[Stored data]
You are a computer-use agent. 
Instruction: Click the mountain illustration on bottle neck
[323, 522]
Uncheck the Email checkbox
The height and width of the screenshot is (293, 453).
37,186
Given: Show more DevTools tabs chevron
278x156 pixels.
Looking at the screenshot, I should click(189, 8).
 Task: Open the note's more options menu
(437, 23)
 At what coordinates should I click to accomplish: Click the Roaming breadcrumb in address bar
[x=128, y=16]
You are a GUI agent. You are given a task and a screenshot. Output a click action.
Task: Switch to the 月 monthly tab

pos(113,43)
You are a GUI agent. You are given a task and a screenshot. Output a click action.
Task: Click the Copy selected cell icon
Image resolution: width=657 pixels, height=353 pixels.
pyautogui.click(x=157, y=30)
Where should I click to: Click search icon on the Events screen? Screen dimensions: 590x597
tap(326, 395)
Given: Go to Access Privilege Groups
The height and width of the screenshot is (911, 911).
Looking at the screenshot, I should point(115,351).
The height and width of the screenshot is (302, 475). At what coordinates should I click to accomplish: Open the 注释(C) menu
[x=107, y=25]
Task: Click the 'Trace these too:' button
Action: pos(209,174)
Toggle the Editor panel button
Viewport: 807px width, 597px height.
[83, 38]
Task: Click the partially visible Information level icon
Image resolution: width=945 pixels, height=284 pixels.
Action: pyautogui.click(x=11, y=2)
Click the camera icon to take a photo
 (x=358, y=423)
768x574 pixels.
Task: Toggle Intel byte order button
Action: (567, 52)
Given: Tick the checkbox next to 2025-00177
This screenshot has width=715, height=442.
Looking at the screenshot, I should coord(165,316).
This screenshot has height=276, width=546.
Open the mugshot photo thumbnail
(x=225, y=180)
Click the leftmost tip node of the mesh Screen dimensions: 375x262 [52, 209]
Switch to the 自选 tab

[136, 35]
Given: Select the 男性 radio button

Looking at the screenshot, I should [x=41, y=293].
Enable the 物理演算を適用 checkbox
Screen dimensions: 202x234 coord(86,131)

- Aim of the exercise
Return every line above exactly.

- Result below
You are a computer-use agent. 
Instruction: Click the mountain illustration on bottle neck
[323, 522]
Uncheck the Email checkbox
The height and width of the screenshot is (293, 453).
37,186
Given: Show more DevTools tabs chevron
278x156 pixels.
Looking at the screenshot, I should click(189, 8).
 Task: Open the note's more options menu
(437, 23)
 At what coordinates should I click to accomplish: Click the Roaming breadcrumb in address bar
[x=128, y=16]
You are a GUI agent. You are given a task and a screenshot. Output a click action.
Task: Switch to the 月 monthly tab

pos(113,43)
You are a GUI agent. You are given a task and a screenshot. Output a click action.
Task: Click the Copy selected cell icon
Image resolution: width=657 pixels, height=353 pixels.
pyautogui.click(x=157, y=30)
Where should I click to: Click search icon on the Events screen? Screen dimensions: 590x597
tap(326, 395)
Given: Go to Access Privilege Groups
The height and width of the screenshot is (911, 911).
Looking at the screenshot, I should point(115,351).
The height and width of the screenshot is (302, 475). At what coordinates should I click to accomplish: Open the 注释(C) menu
[x=107, y=25]
Task: Click the 'Trace these too:' button
Action: pos(209,174)
Toggle the Editor panel button
Viewport: 807px width, 597px height.
[83, 38]
Task: Click the partially visible Information level icon
Image resolution: width=945 pixels, height=284 pixels.
Action: pyautogui.click(x=11, y=2)
Click the camera icon to take a photo
 (x=358, y=423)
768x574 pixels.
Task: Toggle Intel byte order button
Action: (567, 52)
Given: Tick the checkbox next to 2025-00177
This screenshot has width=715, height=442.
Looking at the screenshot, I should coord(165,316).
This screenshot has height=276, width=546.
Open the mugshot photo thumbnail
(x=225, y=180)
Click the leftmost tip node of the mesh Screen dimensions: 375x262 [52, 209]
Switch to the 自选 tab

[136, 35]
Given: Select the 男性 radio button

Looking at the screenshot, I should [x=41, y=293].
Enable the 物理演算を適用 checkbox
Screen dimensions: 202x234 coord(86,131)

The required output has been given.